Tracking Coronavirus

The latest information on COVID-19 cases in Tennessee, Georgia and Alabama

By The Chattanooga Times Free Press

The number of confirmed COVID-19 cases in Tennessee increased to 26,071 on Saturday, up 551 from Friday's total of 25,520, according to the Tennessee Department of Health's daily virus update. There have been 417 deaths from the virus statewide.

Hamilton County has 1,013 confirmed cases and has reported 19 deaths related to COVID-19, according to the Tennessee State Health Department.

In Tennessee, Bledsoe County has reported 614 cases and 1 deaths; Bradley County 184 cases and 2 deaths; Coffee County 81 cases and 0 deaths; Franklin County 54 cases and 1 deaths; Grundy County 32 cases and 1 deaths; Marion County 45 cases and 1 deaths; McMinn County 150 cases and 14 deaths; Meigs County 27 cases and 0 deaths; Polk County 21 cases and 0 deaths; and Rhea County 218 cases and 0 deaths.

In Georgia, the number of confirmed COVID-19 cases increased to 51,309 on Saturday, up 688 from Friday's total of 50,621, according to the Georgia Department of Public Health. There have been 2,160 deaths from the virus statewide.

In Georgia, Catoosa County has reported 152 cases and 0 deaths; Chattooga County 25 cases and 2 deaths; Dade County 41 cases and 1 deaths; Gordon County 194 cases and 16 deaths; Murray County 102 cases and 1 deaths; Walker County 189 cases and 0 deaths; and Whitfield County 461 cases and 7 deaths.

In Alabama, the number of confirmed COVID-19 cases increased to 19,709 on Saturday, up 636 from Friday's total of 19,073, according to the Alabama Department of Public Health. There have been 685 deaths from the virus statewide.

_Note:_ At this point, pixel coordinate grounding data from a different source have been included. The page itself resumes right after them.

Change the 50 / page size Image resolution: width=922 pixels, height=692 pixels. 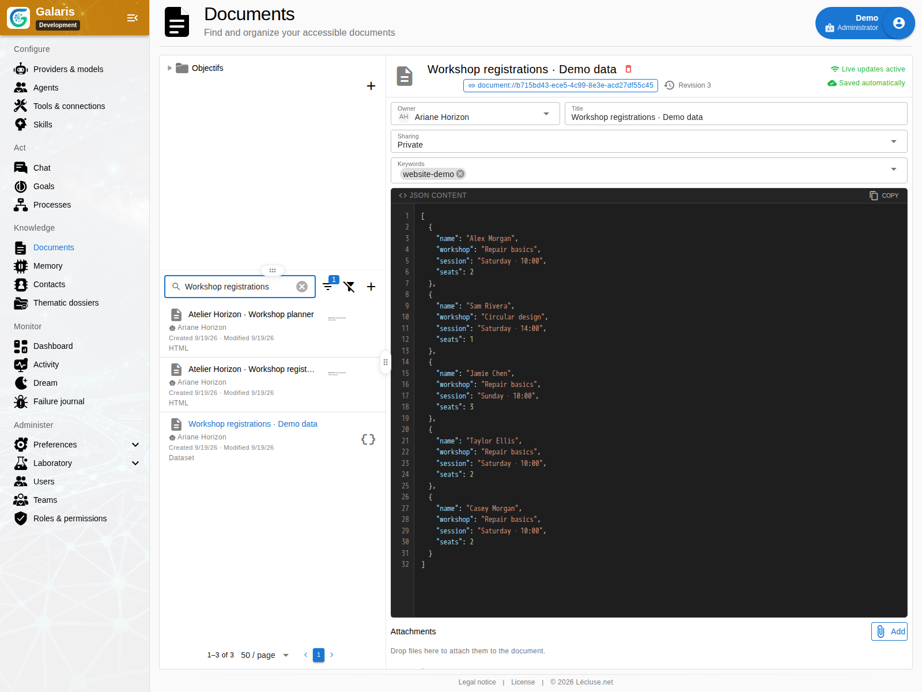point(265,655)
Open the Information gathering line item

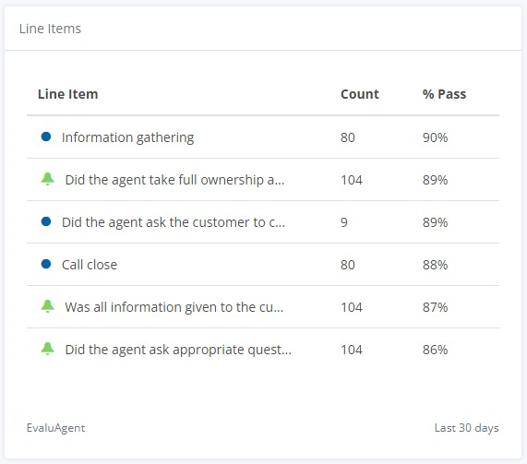coord(127,137)
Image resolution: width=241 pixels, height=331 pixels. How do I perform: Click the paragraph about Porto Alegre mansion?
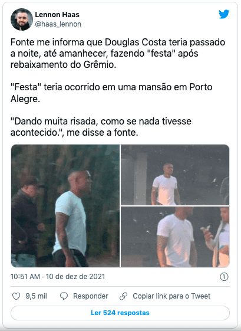click(x=111, y=93)
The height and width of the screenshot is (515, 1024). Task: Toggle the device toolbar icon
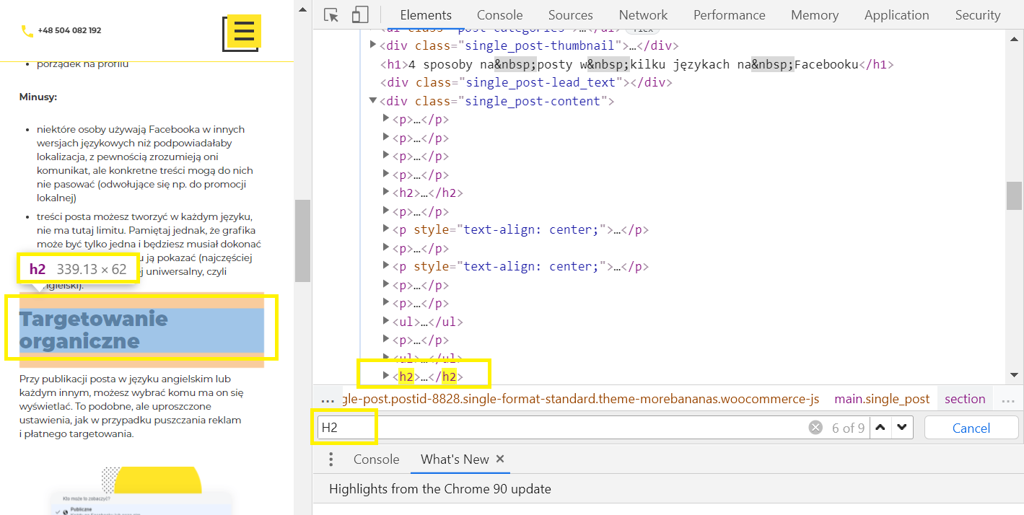(360, 15)
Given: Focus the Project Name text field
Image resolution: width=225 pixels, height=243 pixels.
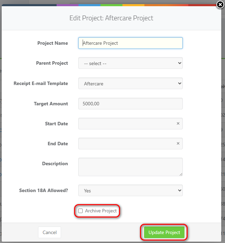Looking at the screenshot, I should pos(130,43).
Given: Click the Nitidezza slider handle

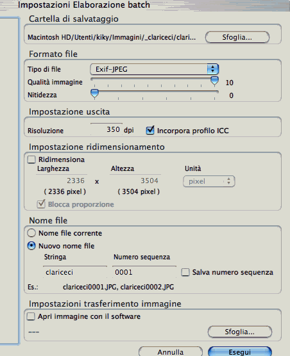Looking at the screenshot, I should click(94, 93).
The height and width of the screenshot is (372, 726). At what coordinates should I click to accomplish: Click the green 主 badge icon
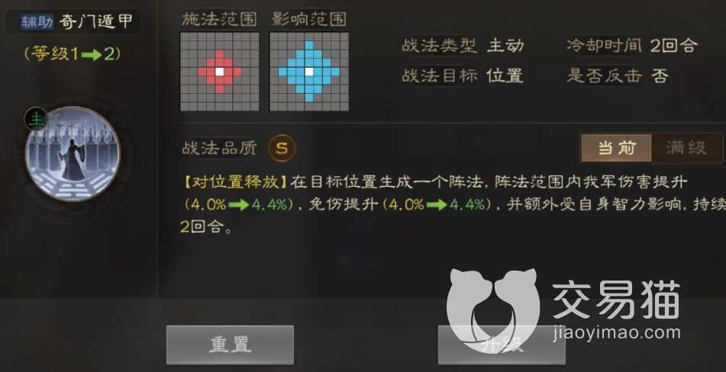[x=36, y=119]
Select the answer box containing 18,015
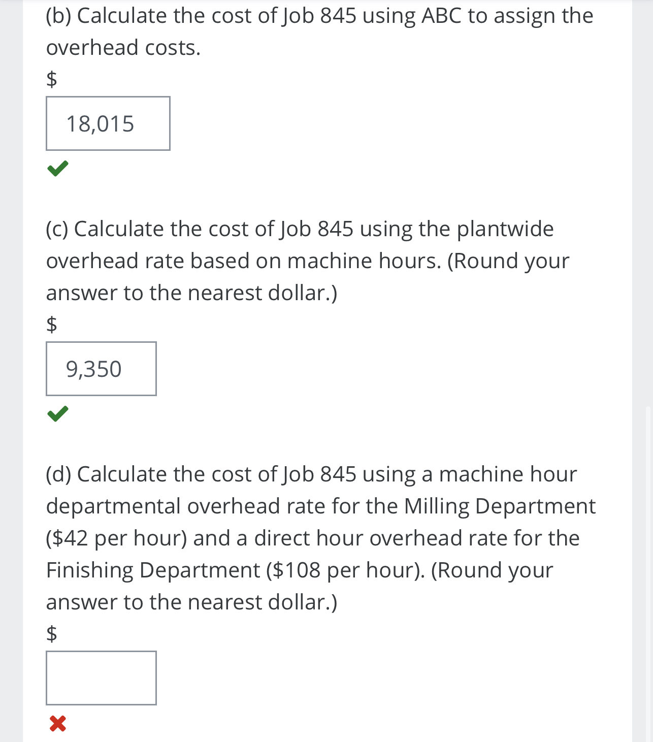The image size is (653, 742). 108,123
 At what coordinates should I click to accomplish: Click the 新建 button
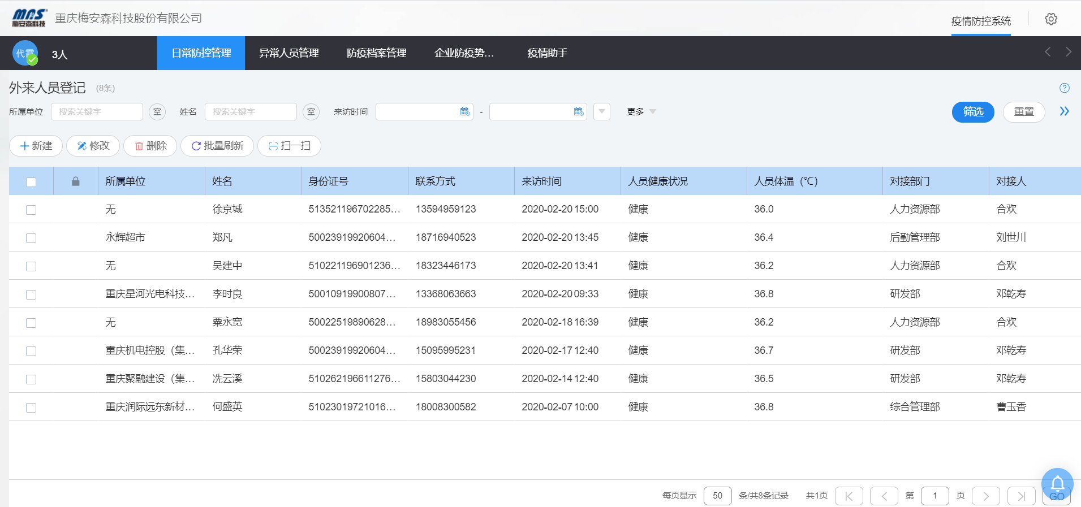point(36,146)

READ MORE: Where to get tested for COVID-19 in the Chattanooga region and other frequently asked questions


How we report on coronavirus numbers

Confirmed case and mortality data only provide a snapshot of the coronavirus outbreak and shouldn't be taken as an accurate reflection of how many people are currently infected or have died due to COVID-19. That’s because those metrics are dependent on testing, and not everyone who has coronavirus or dies from it will be tested. Other metrics, such as the number of hospitalized patients and how many ventilators are available, help illustrate the severity of the pandemic.

Laboratories are required to report positive COVID-19 test results to local health departments, such as the Chattanooga-Hamilton County Health Department, as soon as results are available in order to support a rapid response. The Tennessee Department of Health, other state and county department numbers are updated at set times during the day, so there may be a lag in the reporting.

It's impossible to know how many COVID-19 tests are pending, since both public and private labs are used for testing, and providers do not report when a sample is collected. Negative results are sometimes available depending on the agency and its method of tracking COVID-19.

The Times Free Press uses numbers from credible county, state, national and international public health agency sources in our coverage of the coronavirus and other infectious diseases. The newspaper also may report on COVID-19 cases that the newspaper has independently verified in an effort to keep our readers as informed as possible.

All data are subject to variations and changes based on access, availability, methods and other factors that can affect data collection, making health data rarely perfect.